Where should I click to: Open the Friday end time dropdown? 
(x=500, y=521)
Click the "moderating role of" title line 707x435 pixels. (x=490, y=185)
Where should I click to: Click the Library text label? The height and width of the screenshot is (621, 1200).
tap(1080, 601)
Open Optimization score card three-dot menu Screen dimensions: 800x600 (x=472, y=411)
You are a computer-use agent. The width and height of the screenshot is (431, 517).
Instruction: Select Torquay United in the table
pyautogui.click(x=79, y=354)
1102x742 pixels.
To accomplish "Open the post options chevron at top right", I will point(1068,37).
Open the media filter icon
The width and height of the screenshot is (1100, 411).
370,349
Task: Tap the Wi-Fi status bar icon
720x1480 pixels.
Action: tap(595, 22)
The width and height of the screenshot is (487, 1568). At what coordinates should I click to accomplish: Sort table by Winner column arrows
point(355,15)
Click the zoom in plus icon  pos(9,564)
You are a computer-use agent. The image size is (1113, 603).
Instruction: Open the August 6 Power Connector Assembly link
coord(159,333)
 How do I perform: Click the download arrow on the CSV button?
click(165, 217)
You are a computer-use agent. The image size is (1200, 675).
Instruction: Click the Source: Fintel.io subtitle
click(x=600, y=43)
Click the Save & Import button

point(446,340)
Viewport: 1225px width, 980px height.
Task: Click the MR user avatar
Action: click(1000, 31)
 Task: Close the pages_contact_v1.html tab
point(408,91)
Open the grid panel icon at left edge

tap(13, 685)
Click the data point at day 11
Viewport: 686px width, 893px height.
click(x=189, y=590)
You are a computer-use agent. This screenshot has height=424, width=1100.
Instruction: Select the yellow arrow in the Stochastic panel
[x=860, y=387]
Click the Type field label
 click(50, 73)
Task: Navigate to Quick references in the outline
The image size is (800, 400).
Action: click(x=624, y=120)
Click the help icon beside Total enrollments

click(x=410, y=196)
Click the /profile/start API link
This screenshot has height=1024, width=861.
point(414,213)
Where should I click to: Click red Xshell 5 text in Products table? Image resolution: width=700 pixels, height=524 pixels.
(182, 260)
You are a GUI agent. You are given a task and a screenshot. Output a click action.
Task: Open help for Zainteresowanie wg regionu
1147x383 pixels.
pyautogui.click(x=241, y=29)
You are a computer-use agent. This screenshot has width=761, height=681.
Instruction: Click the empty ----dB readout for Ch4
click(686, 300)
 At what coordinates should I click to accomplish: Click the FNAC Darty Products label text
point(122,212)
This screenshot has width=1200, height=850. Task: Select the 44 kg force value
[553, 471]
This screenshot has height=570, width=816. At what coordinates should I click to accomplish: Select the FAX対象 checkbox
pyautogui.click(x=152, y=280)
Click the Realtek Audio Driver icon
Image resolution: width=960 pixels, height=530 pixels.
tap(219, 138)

◇ ◇ ◇ ◇ ◇

• **TASK INSTRUCTIONS**
Write the complete data out, exactly as above.

• **REPLY TO THE EXERCISE**
Where should I click to: Open the Friday end time dropdown? 
(x=500, y=521)
Click the "moderating role of" title line 707x435 pixels. (x=490, y=185)
Where should I click to: Click the Library text label? The height and width of the screenshot is (621, 1200).
tap(1080, 601)
Open Optimization score card three-dot menu Screen dimensions: 800x600 (x=472, y=411)
You are a computer-use agent. The width and height of the screenshot is (431, 517).
Instruction: Select Torquay United in the table
pyautogui.click(x=79, y=354)
1102x742 pixels.
To accomplish "Open the post options chevron at top right", I will point(1068,37).
Open the media filter icon
The width and height of the screenshot is (1100, 411).
370,349
Task: Tap the Wi-Fi status bar icon
720x1480 pixels.
Action: tap(595, 22)
The width and height of the screenshot is (487, 1568). At what coordinates should I click to accomplish: Sort table by Winner column arrows
point(355,15)
Click the zoom in plus icon  pos(9,564)
You are a computer-use agent. The image size is (1113, 603).
Instruction: Open the August 6 Power Connector Assembly link
coord(159,333)
 How do I perform: Click the download arrow on the CSV button?
click(165, 217)
You are a computer-use agent. The image size is (1200, 675).
Instruction: Click the Source: Fintel.io subtitle
click(x=600, y=43)
Click the Save & Import button

point(446,340)
Viewport: 1225px width, 980px height.
Task: Click the MR user avatar
Action: click(1000, 31)
 Task: Close the pages_contact_v1.html tab
point(408,91)
Open the grid panel icon at left edge

tap(13, 685)
Click the data point at day 11
Viewport: 686px width, 893px height.
click(x=189, y=590)
You are a computer-use agent. This screenshot has height=424, width=1100.
Instruction: Select the yellow arrow in the Stochastic panel
[x=860, y=387]
Click the Type field label
 click(50, 73)
Task: Navigate to Quick references in the outline
The image size is (800, 400).
Action: click(x=624, y=120)
Click the help icon beside Total enrollments

click(x=410, y=196)
Click the /profile/start API link
This screenshot has height=1024, width=861.
point(414,213)
Where should I click to: Click red Xshell 5 text in Products table? Image resolution: width=700 pixels, height=524 pixels.
(182, 260)
You are a GUI agent. You are given a task and a screenshot. Output a click action.
Task: Open help for Zainteresowanie wg regionu
1147x383 pixels.
pyautogui.click(x=241, y=29)
You are a computer-use agent. This screenshot has width=761, height=681.
Instruction: Click the empty ----dB readout for Ch4
click(686, 300)
 At what coordinates should I click to accomplish: Click the FNAC Darty Products label text
point(122,212)
This screenshot has width=1200, height=850. Task: Select the 44 kg force value
[553, 471]
This screenshot has height=570, width=816. At what coordinates should I click to accomplish: Select the FAX対象 checkbox
pyautogui.click(x=152, y=280)
Click the Realtek Audio Driver icon
Image resolution: width=960 pixels, height=530 pixels.
tap(219, 138)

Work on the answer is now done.